Halloween costumes represent a number of things. Sometimes, they’re simply original and witty ideas crafted into reality. Sometimes, they are created only to incite incredulous shock and subsequent giggles. I have found that the majority of the time, however, they are projections — images of personas that people either secretly identify with or wish they could identify with.
It all began when we were first introduced to the art of trick or treating. The true conceptualization of Halloween costumes can only begin with careful thought and deliberate choice. When we were younger, Halloween costumes were treated like prom dresses — even though you bought it off the shelf at a local store, you still expected it to be the only one of its kind that night. We were a collection of Disney princesses, Power Rangers and Teenage Mutant Ninja Turtles.
We wanted to be unique and yet, at the same time, we wanted to transform into the very role models that our entire generation loved and adored.
Kids will act differently on Halloween than they do without the masks and costumes. Case in point: I was probably the most timid little girl you would have ever met. Blame it on my acquisition of English as a second language or the fact that I entered the first day of my new elementary school with chicken pox scars and never managed to detach myself from embarrassing nicknames, but I was never the first to speak — and I certainly would never deliberately crack a joke with a stranger. But as the Yellow Power Ranger? Oh, I was no longer the scar-ridden little girl I saw in the mirror — I was powerful, vivacious and, if I could save the world with one karate chop, I could certainly deliver a cheesy punch line.
Now that we have grown older, little has changed. We still act differently on Halloween than on any other typical day: We raise our hems a few inches, bare our cleavage for the world to see and overindulge in candy that comes in red plastic cups. I have seen shy, hesitant girls dressed as Batman’s feline foe unabashedly shake their booty on the dance floor (Catwoman, after all, is a jungle cat filled with flexible prowess).
I have also seen really nice guys, overwhelmed by the flashing skirts surrounding them, lose all sense of chivalry and dignity. Some people may criticize Halloween as a night of slutty debauchery, but I disagree. It’s simply a night for people to unwind, unleash and let the disguises reveal hidden facets of their personality.
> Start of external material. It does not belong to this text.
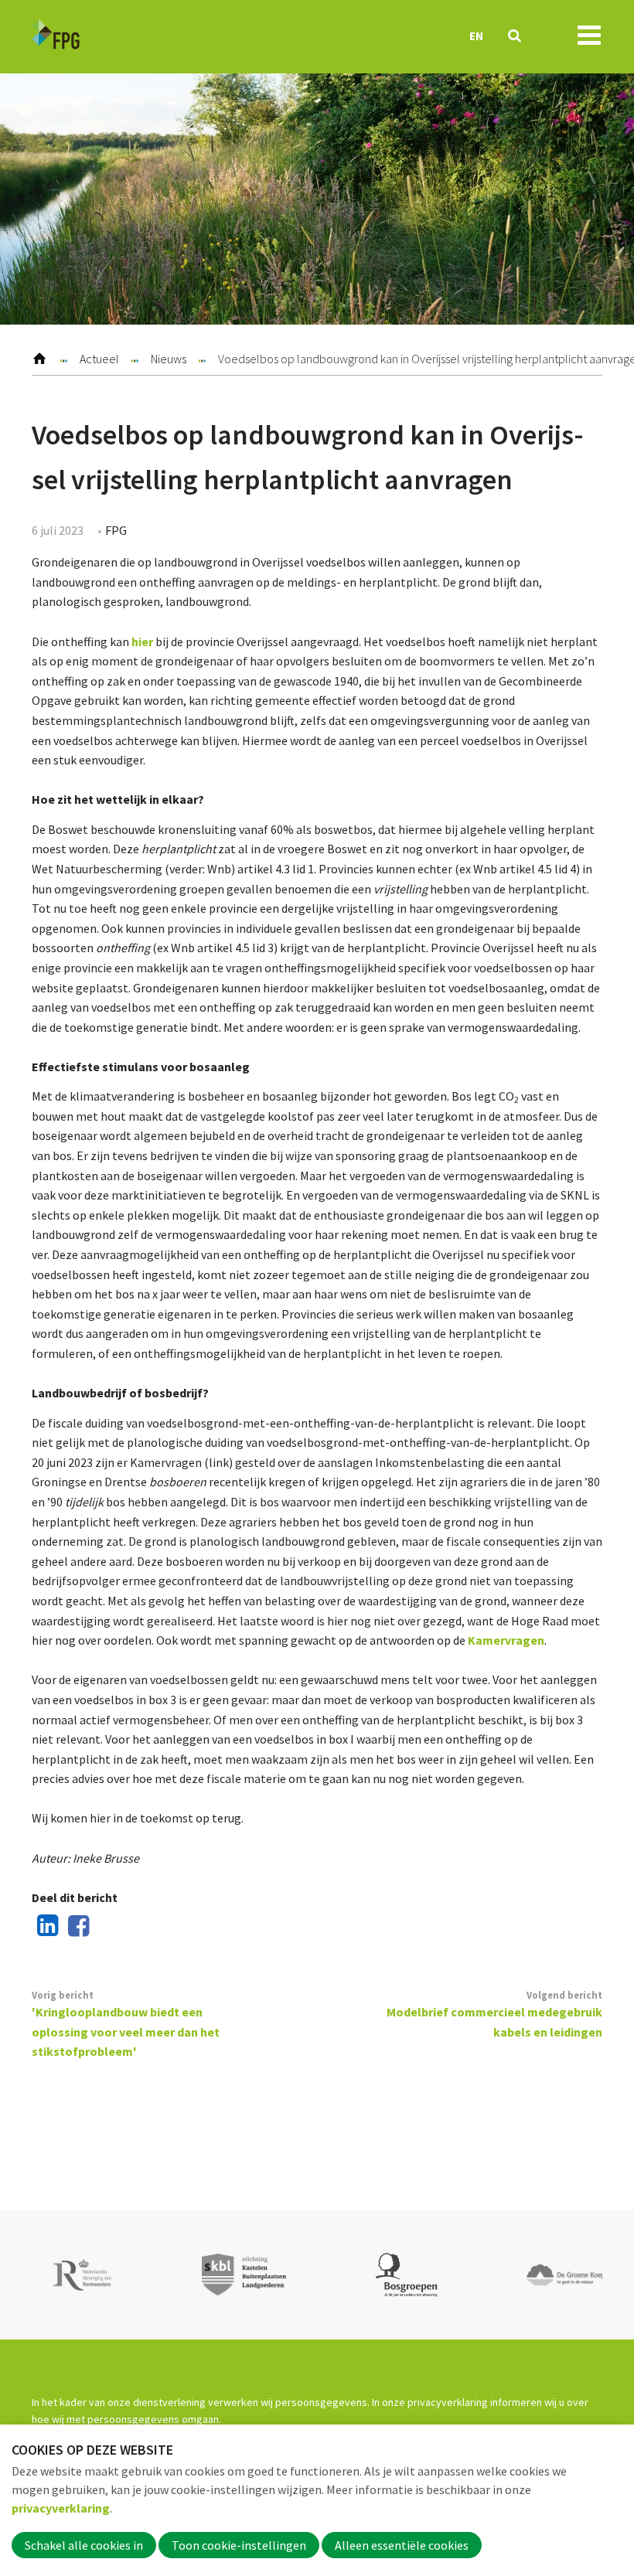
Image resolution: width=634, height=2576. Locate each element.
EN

But there’s a catch I find in all of these costumed revelations. Sure, kids and college students break out of their shells on the night that ghosts and werewolves roam the streets — but is this confidence in any way tangible or durable? I repeatedly perfected a punch line to stranger after stranger but, at every house, could never bring myself to knock on the door itself.
I similarly see fellow students throw their inhibitions and self-consciousness to the winds — but, in order to do so, they crawl into costumes that are saturated with the very inhibitions and self-consciousness they hope to ignore.
So yes, Halloween is a night (and sometimes a morning after) of crazy adventures spotlighting other secret, hidden parts of your soul begging to make its mark on the world.
But, when it comes down to it, where are the guts? Bared proudly in a costume or hidden somewhere beneath that spandex, shielded and dismissed from view?
We’ve all heard it a thousand times, but tell it to me again: Why was the skeleton afraid to cross the road?
Tiffany Yang is a junior majoring in comparative literature.
Her column, “Alphabet Soup,” runs Wednesdays.